So off we went to the toy store and bought a mima replacement. I should have gone home to get it so she could pay for her new dolly with her pacifier but instead we made a pact for her to cut it when we got home and she did, no problem. I was actually surprised at how eager she was to do it.
And then it was bedtime. And there was no mima. There were a LOT of tears, I finally gave her the broken mima and let her try it. She trying sucking it and exclaimed happily that it worked so I let her hold on to it and sleep with it. The next night the same thing happened except she just wanted to hold it while she fell asleep. The third night she wanted it out of her bed and she wanted mommy. So I sat next to her, held her hand, caressed her hair and listened to lullabies with her until she fell asleep. If I tried leaving before she was asleep the water works would start all over, so I just stayed until she fell asleep. For about 3 weeks.
Then we went on a trip, had a 4 hour time change, and I continued to lay with her for about another week, then she finally stopped requesting mommy to sit with her every night.

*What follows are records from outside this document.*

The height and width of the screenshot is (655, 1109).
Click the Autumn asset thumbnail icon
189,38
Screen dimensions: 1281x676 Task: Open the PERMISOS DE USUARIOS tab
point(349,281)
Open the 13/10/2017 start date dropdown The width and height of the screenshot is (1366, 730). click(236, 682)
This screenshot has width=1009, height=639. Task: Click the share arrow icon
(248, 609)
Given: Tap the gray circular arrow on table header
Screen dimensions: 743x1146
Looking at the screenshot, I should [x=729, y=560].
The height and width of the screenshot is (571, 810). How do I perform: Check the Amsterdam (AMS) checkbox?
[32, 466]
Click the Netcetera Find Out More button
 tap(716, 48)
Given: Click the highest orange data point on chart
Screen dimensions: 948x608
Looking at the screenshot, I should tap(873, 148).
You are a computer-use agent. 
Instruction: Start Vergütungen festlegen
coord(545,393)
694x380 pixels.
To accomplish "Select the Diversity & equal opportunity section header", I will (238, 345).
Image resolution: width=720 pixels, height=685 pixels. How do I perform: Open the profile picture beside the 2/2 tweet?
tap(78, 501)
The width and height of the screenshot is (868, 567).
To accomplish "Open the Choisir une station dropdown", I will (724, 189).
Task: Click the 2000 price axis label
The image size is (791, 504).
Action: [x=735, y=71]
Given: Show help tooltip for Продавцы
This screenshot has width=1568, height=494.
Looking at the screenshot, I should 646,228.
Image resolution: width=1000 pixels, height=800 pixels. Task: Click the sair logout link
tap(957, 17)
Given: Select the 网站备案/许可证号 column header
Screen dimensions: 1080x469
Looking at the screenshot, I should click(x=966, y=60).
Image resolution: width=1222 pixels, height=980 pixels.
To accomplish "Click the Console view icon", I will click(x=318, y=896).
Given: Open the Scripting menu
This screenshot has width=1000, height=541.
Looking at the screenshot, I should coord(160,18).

After the first few nights I knew that getting used to falling asleep without it would be a long road and I set myself up to expect to sit with her until she fell asleep until she was ready. Letting her cry it out didn’t ever really cross my mind as an option. My personal opinion is that it doesn’t really teach a kid how to self soothe, after all, look around at all the adults you know that don’t know how to self soothe and use alcohol, drugs, food, sex and who knows what else to help themselves feel better when they’re down. I happen to think that kids learn to self soothe by learning strategies that help them manage their emotions and relax, over time and that expecting a 3 year old to know how to self soothe is ridiculous.
If you’re getting ready to fight the pacifier battle with a toddler I suggest preparing yourself mentally for it if you’re the one initiating it and they’re not really on board. Before we made the transition we talked about them being for babies and that she didn’t need it because she was a big girl but she insisted that she might not need it but she wanted it and then she insisted that she wasn’t a big girl, she was a baby and needed her mima. I tried poking a hole in one of them and it made no difference to her. Then I ripped a large hole in it and she had a complete meltdown, that’s how I knew the only way to do it would be to have her do it on her own and the only thing that did it was the thought that mima was hurting her teeth.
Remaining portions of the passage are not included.